[Entries for locating described items]
· · · · · · ·

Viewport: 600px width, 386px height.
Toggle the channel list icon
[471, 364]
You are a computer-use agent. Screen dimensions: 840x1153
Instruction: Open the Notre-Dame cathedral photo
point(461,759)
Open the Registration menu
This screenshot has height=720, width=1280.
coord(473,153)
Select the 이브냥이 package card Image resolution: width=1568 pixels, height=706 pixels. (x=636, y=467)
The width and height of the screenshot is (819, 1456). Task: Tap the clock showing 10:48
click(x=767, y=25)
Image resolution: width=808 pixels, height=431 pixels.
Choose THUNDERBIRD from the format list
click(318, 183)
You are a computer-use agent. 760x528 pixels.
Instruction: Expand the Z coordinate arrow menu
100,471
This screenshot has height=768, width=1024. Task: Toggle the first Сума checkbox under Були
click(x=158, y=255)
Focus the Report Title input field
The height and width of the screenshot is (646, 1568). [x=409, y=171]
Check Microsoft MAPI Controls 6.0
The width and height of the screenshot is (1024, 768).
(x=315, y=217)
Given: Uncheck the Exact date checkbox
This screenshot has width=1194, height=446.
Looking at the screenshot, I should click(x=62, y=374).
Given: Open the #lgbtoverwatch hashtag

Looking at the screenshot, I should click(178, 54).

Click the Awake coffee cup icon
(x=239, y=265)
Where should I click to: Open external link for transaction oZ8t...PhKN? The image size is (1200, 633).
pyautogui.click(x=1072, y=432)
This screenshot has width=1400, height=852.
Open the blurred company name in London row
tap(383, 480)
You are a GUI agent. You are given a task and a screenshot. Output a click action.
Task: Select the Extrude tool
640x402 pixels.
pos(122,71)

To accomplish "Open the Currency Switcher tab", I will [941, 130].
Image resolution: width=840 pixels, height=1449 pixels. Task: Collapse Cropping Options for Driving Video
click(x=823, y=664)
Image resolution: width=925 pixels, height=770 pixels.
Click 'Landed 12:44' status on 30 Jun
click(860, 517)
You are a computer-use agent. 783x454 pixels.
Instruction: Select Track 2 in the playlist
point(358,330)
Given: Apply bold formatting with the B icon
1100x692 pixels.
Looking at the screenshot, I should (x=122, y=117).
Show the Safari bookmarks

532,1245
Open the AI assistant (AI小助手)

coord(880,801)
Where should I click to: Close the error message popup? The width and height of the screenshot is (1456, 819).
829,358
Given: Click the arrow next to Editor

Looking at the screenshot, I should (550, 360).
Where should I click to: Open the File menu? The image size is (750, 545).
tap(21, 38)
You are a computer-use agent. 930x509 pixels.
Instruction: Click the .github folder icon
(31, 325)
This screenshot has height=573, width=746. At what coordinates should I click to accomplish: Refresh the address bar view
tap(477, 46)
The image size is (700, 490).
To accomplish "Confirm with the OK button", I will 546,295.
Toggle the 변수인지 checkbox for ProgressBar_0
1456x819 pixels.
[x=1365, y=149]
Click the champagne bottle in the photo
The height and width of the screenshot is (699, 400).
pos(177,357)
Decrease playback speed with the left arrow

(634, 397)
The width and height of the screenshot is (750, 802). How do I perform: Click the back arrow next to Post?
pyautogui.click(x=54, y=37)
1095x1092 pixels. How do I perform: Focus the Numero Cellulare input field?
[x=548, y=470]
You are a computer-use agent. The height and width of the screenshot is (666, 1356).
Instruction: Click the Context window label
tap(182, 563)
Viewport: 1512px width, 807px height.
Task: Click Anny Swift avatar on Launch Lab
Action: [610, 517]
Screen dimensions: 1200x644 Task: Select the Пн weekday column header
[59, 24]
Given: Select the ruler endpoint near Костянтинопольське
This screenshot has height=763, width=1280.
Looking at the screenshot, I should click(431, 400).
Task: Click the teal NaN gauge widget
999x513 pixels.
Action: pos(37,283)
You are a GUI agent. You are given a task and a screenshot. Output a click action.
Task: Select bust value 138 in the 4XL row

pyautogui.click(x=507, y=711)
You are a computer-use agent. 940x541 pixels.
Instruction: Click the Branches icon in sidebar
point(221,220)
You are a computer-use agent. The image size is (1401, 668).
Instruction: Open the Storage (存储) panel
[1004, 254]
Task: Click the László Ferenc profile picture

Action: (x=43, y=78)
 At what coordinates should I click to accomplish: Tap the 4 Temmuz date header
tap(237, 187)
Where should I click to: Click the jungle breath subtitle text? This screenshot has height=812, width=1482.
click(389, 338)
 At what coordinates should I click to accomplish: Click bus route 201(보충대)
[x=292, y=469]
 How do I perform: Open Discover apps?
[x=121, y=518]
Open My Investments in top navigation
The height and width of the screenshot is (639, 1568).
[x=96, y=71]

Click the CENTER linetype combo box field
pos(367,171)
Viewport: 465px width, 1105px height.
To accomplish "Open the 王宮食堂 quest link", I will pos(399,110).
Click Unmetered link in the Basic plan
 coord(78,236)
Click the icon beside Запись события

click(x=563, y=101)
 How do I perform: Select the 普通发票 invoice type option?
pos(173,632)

· · · · · · ·

- **Stated problem**
Edit the entries starting at the line that contains "The width and height of the screenshot is (819, 1456)." and ending at the line that contains "(x=315, y=217)", changing "format list" to "format menu" and leaving the rest untouched. Return only those lines.

- **Full answer**
The width and height of the screenshot is (819, 1456). Task: Tap the clock showing 10:48
click(x=767, y=25)
Image resolution: width=808 pixels, height=431 pixels.
Choose THUNDERBIRD from the format menu
click(318, 183)
You are a computer-use agent. 760x528 pixels.
Instruction: Expand the Z coordinate arrow menu
100,471
This screenshot has height=768, width=1024. Task: Toggle the first Сума checkbox under Були
click(x=158, y=255)
Focus the Report Title input field
The height and width of the screenshot is (646, 1568). [x=409, y=171]
Check Microsoft MAPI Controls 6.0
The width and height of the screenshot is (1024, 768).
(x=315, y=217)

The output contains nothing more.